» **What is being asked**: Copy out the data from the line containing "This screenshot has" to its last line, exactly. No pictures.
-------------------------
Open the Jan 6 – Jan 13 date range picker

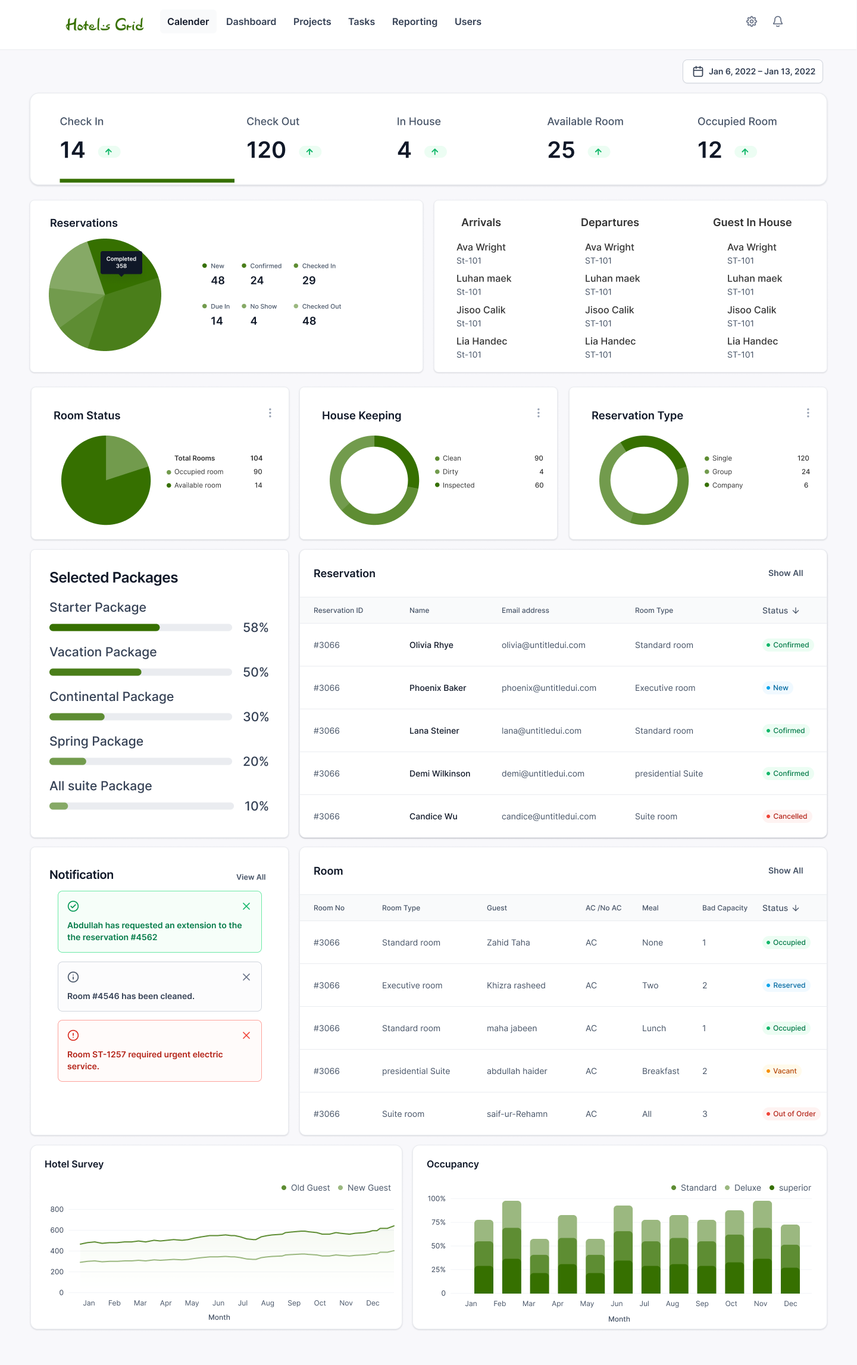click(x=753, y=71)
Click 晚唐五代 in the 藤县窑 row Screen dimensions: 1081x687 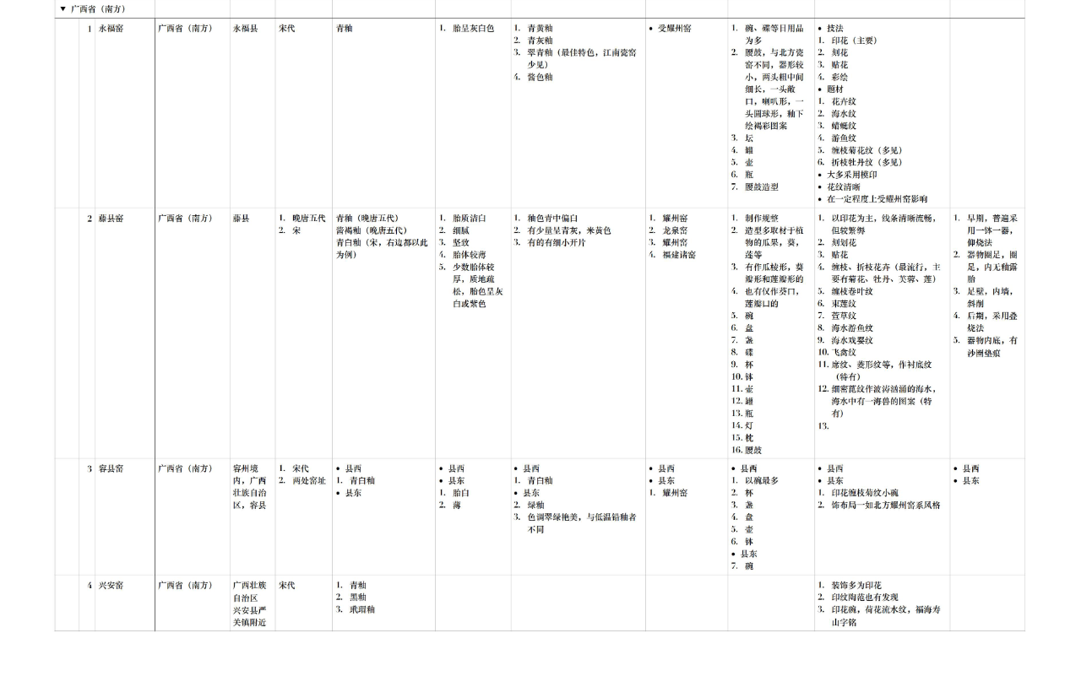pyautogui.click(x=308, y=219)
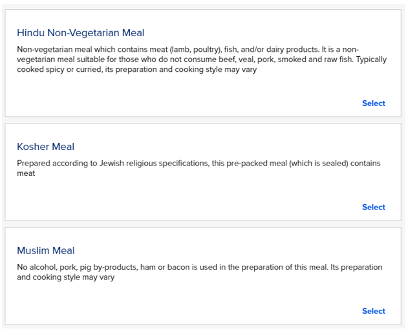Choose Kosher Meal with its Select link
Screen dimensions: 408x333
[x=373, y=208]
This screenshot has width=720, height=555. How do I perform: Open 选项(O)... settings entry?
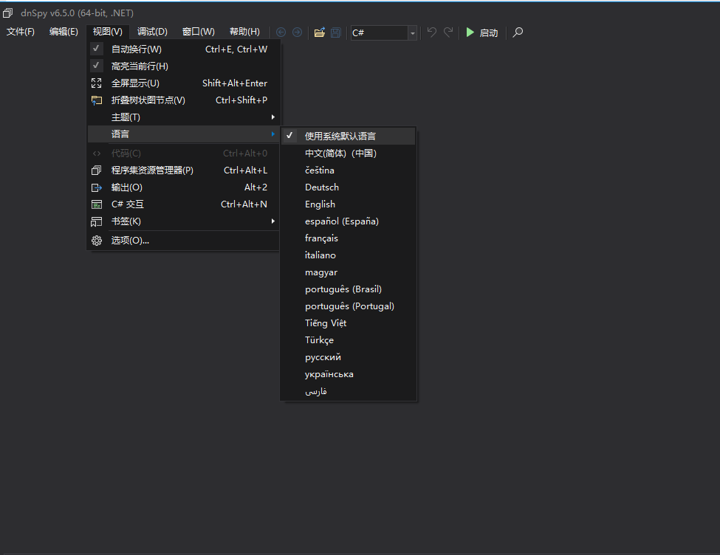pyautogui.click(x=130, y=241)
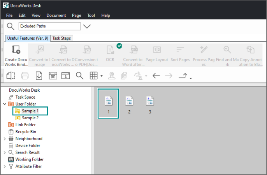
-------------------------
» **Problem solution**:
This screenshot has width=720, height=555. How do I perform: Open 选项(O)... settings entry?
pyautogui.click(x=130, y=241)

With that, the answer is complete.